To do
A picture-free, exact copy of all the records below is the goal.
##### Record excerpts #####
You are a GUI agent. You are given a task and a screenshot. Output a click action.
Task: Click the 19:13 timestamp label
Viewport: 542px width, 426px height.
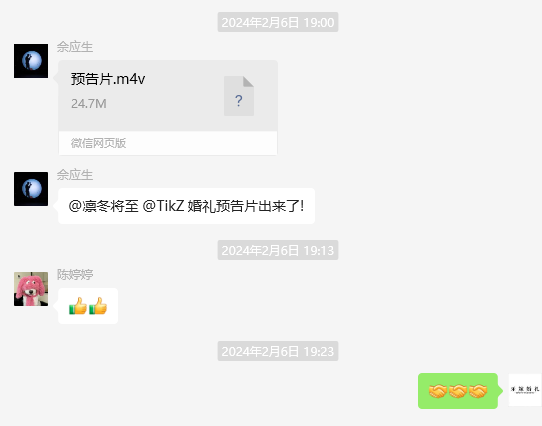click(x=278, y=250)

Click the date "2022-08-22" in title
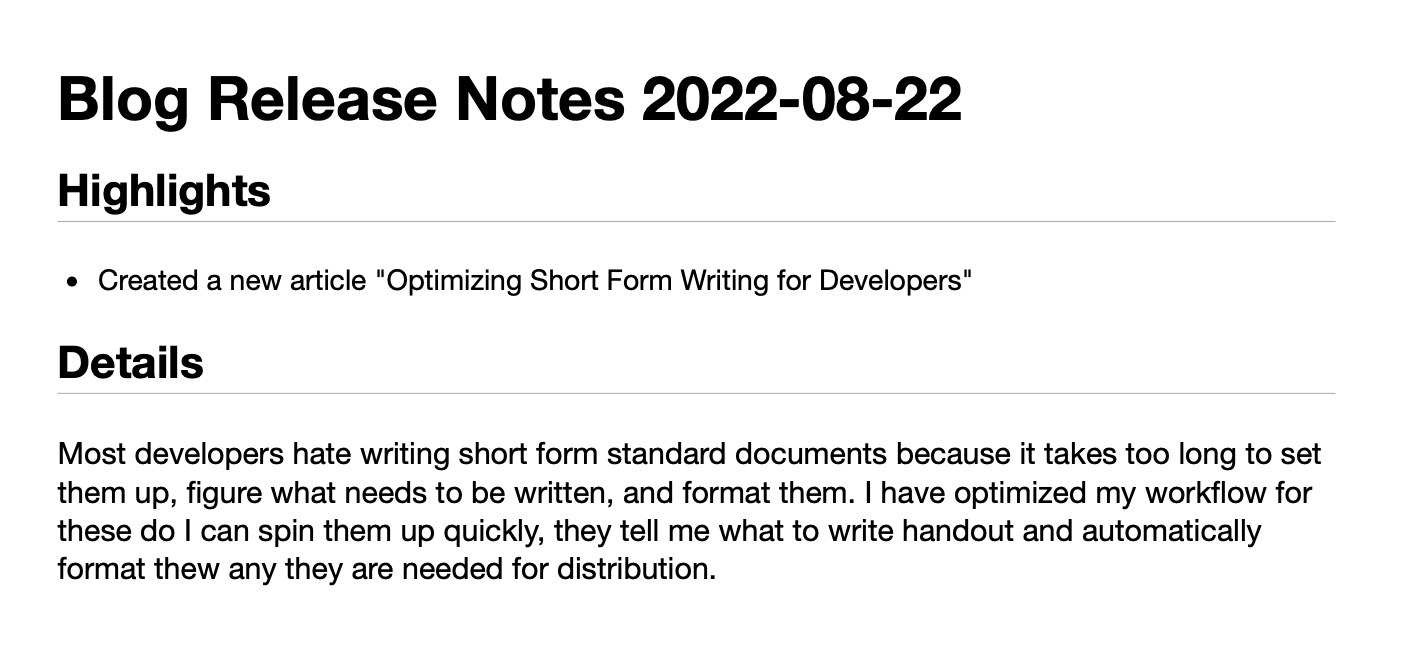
#####
Result of this exercise
You are a GUI agent. You are given a task and a screenshot. Output a click action.
Task: Click the 19:13 timestamp label
Viewport: 542px width, 426px height.
click(x=278, y=250)

Click the date "2022-08-22" in title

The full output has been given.